No one in the family has ever been in trouble, so it made no difference anyway but the police do take it seriously.

eddielizzard · 29/01/2018 14:07

another one who would tell him all the facts. just facts, not how you felt etc. try to leave your opinions out and let him judge for himself.

i would also tell him about the potential risk of not getting a job with the police as well.

he is 1 year away from being an adult. he should know all the facts to make an informed decision.

Pollaidh · 29/01/2018 14:09

He's 17, I think you should treat him as an adult. Say that there were things you didn't tell him before, as he was a child and you wanted to protect him, but that now you want him to have all the facts. Don't make value judgements as you talk, just tell him what happened. Then make it clear the decision is up to him, and you will always be there for him. Also worth saying how proud you are of him. Hearing all this about his dad might make him worry he has 'inherited' some of this. Also mention about the police vetting.

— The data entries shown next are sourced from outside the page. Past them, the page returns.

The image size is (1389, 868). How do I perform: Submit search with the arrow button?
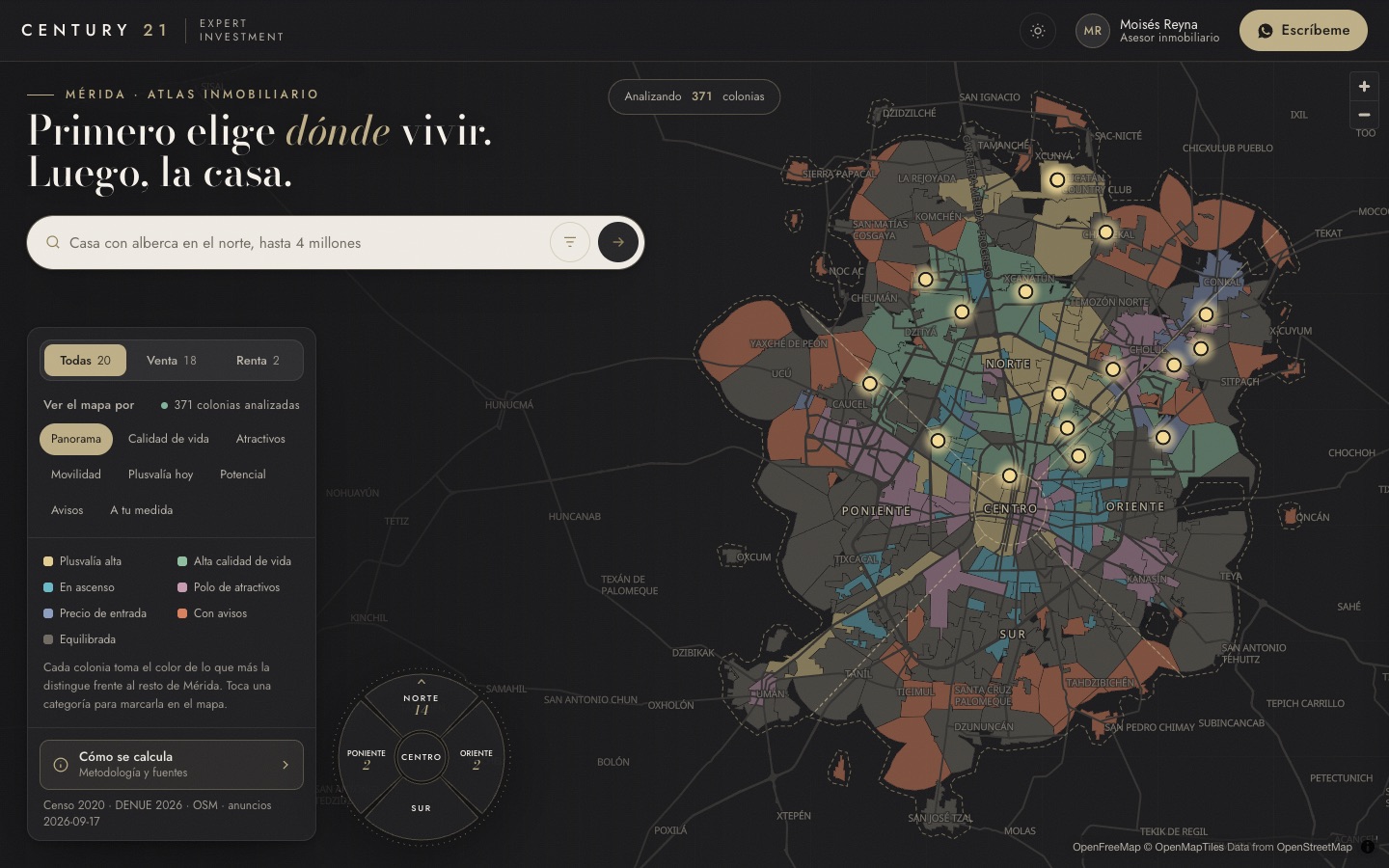tap(618, 242)
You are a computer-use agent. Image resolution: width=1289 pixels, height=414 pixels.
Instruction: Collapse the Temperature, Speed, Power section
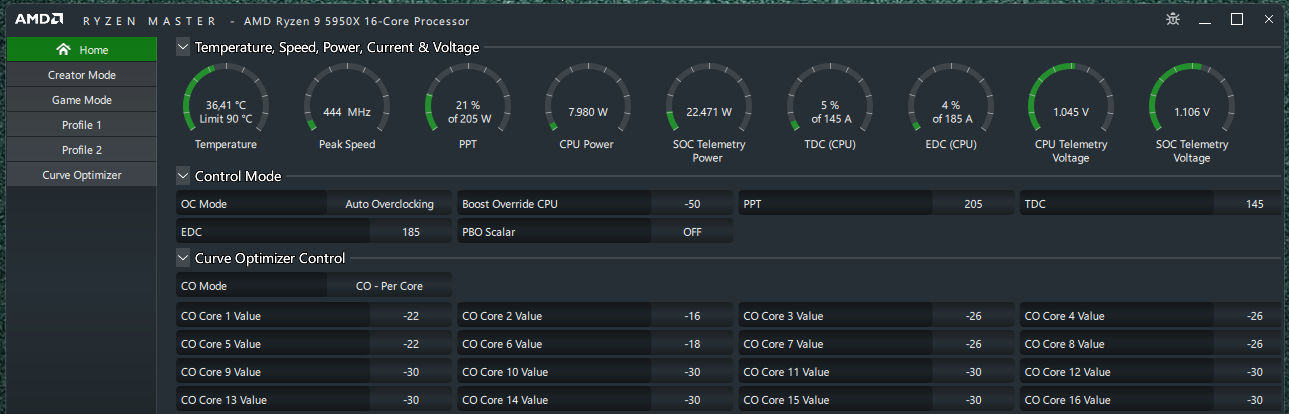[183, 47]
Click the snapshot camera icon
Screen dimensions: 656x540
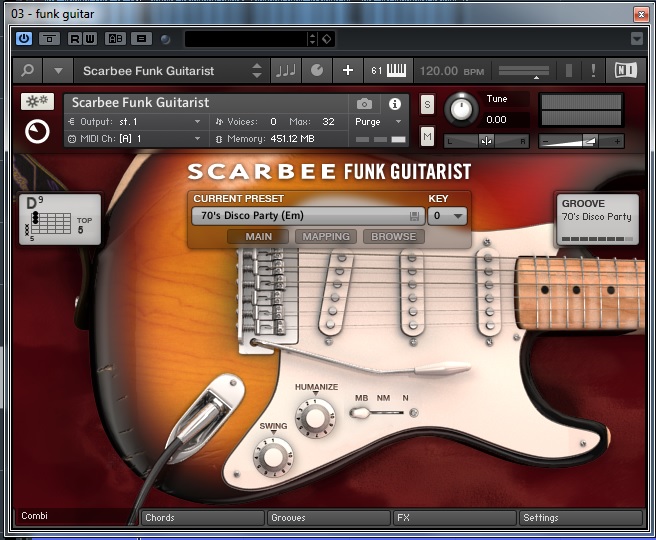click(364, 104)
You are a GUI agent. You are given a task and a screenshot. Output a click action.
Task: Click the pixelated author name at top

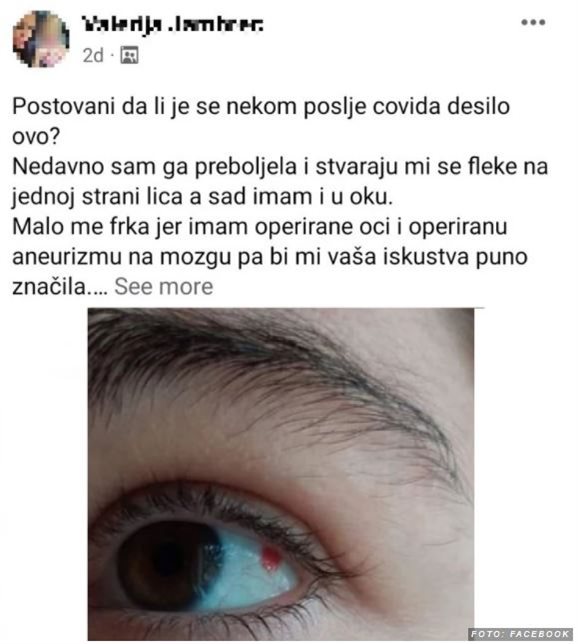(173, 25)
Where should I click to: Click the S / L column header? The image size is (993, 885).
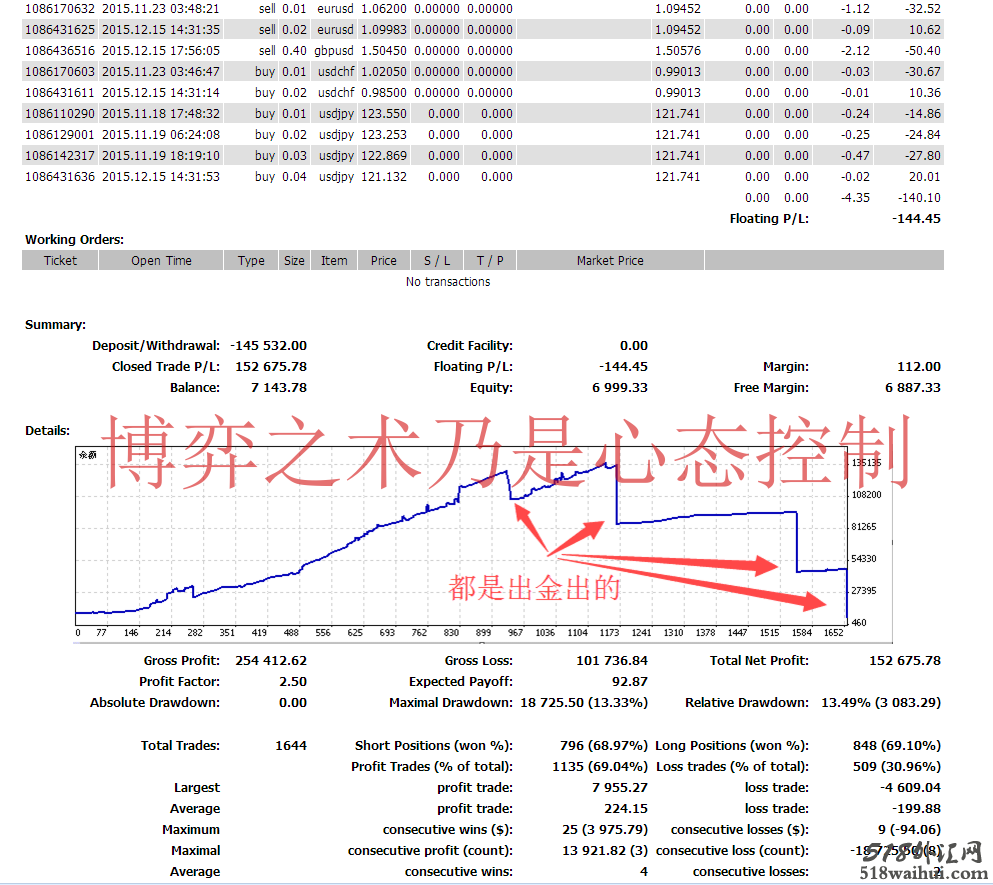point(437,261)
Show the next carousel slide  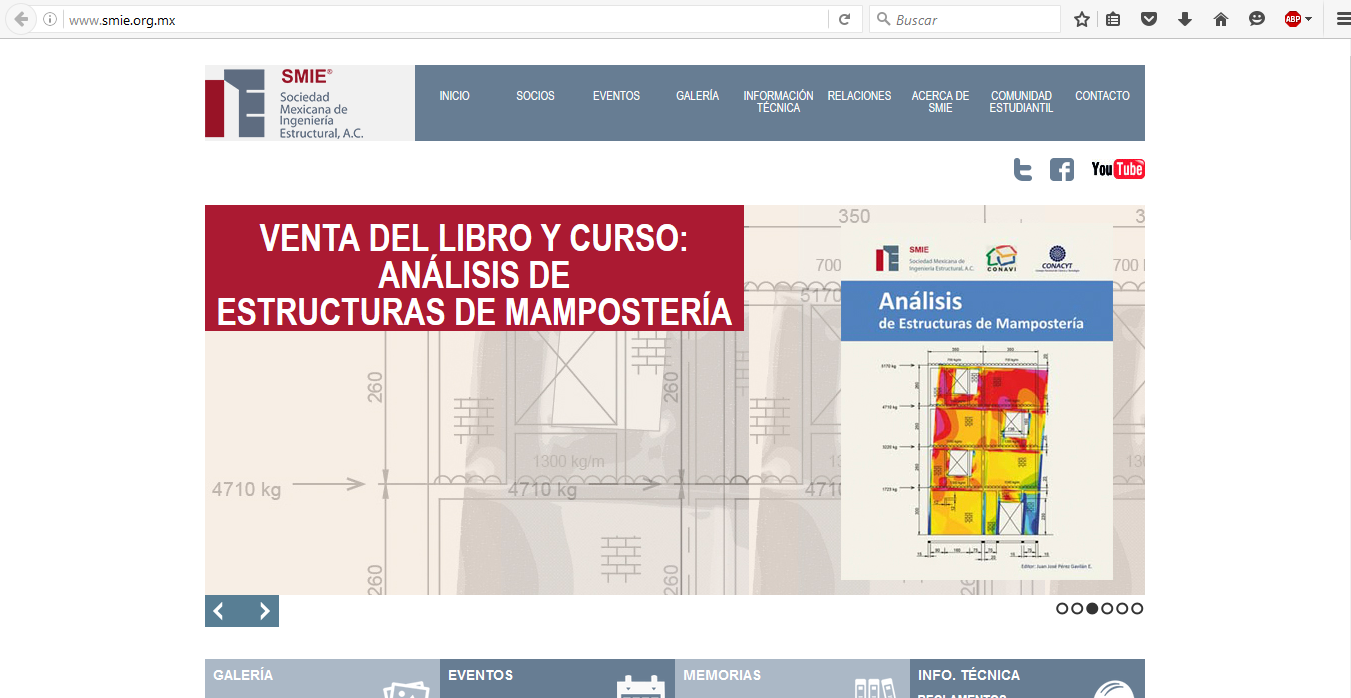[x=264, y=611]
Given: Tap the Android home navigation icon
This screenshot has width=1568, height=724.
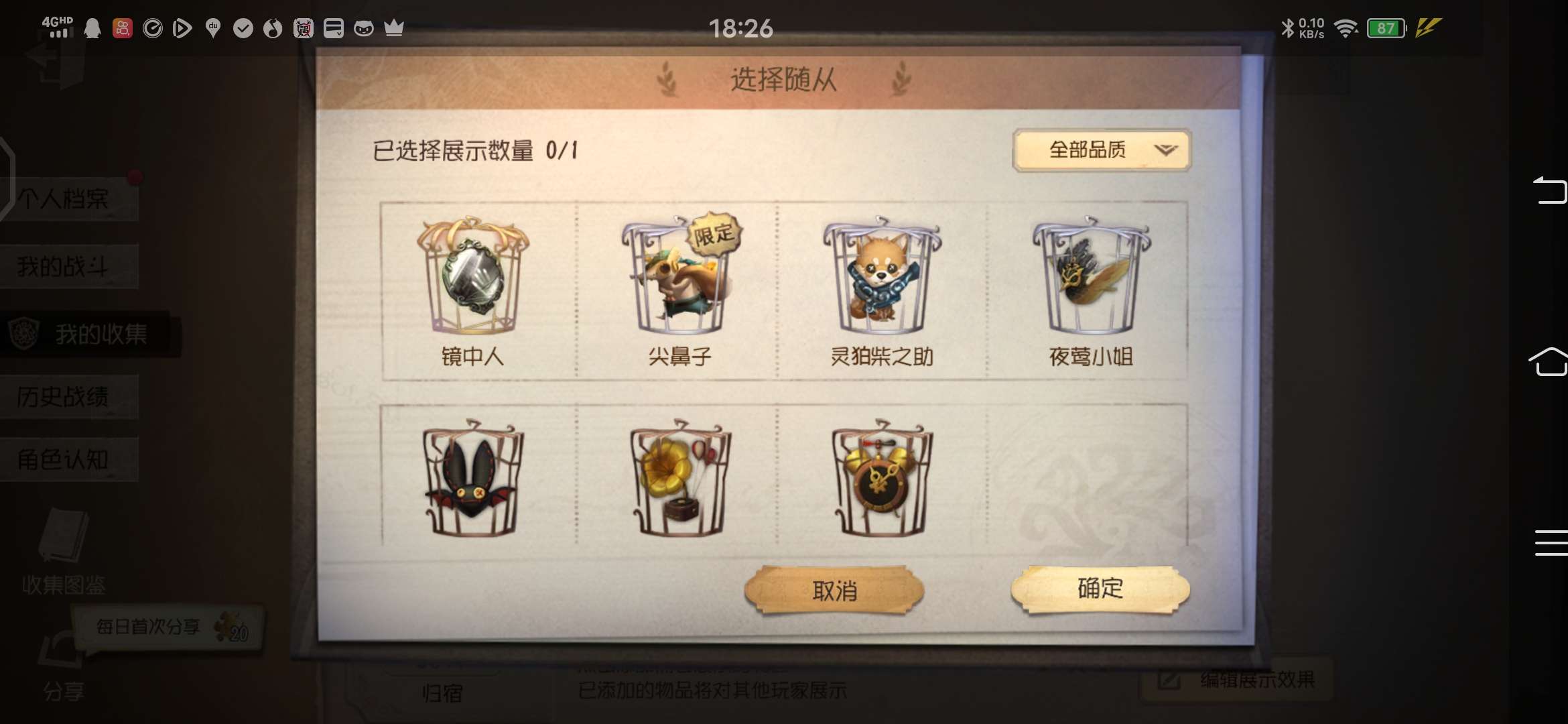Looking at the screenshot, I should pos(1549,362).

Pollaidh · 29/01/2018 14:11

And I don't know about police vetting, but do know about other types. It's really important that he tells them about his dad, rather than waiting for them to find out.

becotide · 29/01/2018 14:13

He needs to know what this man did.

Goldmandra · 29/01/2018 14:16

You need to make sure he is fully informed and advise him very strongly not to have any contact until he has started his course.

Once he has started his training with the police, he can approach a tutor or mentor, explain that his father has requested contact and ask for advice from them about how to handle it. There will be other police officers who have families with criminal records and they should be able to support him as long as he is open about it.

I wouldn't recommend he sees him at all until he has had that conversation.